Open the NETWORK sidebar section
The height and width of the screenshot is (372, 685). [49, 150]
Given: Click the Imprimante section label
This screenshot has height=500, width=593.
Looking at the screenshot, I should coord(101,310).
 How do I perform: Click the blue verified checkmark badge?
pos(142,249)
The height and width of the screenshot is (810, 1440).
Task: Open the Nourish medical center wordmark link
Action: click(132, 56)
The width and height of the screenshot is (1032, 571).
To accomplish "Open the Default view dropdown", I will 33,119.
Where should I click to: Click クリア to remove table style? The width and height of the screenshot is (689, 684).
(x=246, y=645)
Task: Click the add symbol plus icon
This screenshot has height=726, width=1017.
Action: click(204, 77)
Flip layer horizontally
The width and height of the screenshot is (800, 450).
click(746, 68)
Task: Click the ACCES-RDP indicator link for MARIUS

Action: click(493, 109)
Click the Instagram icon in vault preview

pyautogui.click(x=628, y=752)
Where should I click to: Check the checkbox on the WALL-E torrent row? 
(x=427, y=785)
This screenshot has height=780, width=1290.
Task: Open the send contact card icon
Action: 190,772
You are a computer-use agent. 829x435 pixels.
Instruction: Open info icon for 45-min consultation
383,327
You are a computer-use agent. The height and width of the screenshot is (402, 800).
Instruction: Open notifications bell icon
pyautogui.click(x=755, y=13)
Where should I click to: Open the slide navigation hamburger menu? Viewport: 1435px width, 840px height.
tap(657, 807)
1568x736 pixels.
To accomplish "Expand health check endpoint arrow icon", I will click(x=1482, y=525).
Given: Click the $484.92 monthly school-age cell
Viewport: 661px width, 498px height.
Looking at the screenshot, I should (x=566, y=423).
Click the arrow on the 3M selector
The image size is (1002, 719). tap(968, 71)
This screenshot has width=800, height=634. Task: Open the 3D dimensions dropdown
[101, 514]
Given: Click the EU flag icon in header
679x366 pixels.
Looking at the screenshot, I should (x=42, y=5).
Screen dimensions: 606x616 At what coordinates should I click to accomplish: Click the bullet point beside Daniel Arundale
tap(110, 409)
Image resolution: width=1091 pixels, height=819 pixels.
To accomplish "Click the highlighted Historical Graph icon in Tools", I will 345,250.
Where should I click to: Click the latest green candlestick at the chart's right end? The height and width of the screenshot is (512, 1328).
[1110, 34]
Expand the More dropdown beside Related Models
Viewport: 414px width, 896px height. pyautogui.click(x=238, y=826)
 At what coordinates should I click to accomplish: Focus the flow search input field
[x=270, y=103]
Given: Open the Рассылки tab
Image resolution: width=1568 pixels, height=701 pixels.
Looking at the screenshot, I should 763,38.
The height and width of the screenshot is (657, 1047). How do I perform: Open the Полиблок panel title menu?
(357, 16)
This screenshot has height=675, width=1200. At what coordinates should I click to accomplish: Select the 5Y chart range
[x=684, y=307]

-- -- --

## Required work
Please return exactly the lines from the one containing "Given: Open the Рассылки tab" through the end of the entries above, adding no other line.

## Response area
Given: Open the Рассылки tab
Image resolution: width=1568 pixels, height=701 pixels.
Looking at the screenshot, I should 763,38.
The height and width of the screenshot is (657, 1047). How do I perform: Open the Полиблок panel title menu?
(357, 16)
This screenshot has height=675, width=1200. At what coordinates should I click to accomplish: Select the 5Y chart range
[x=684, y=307]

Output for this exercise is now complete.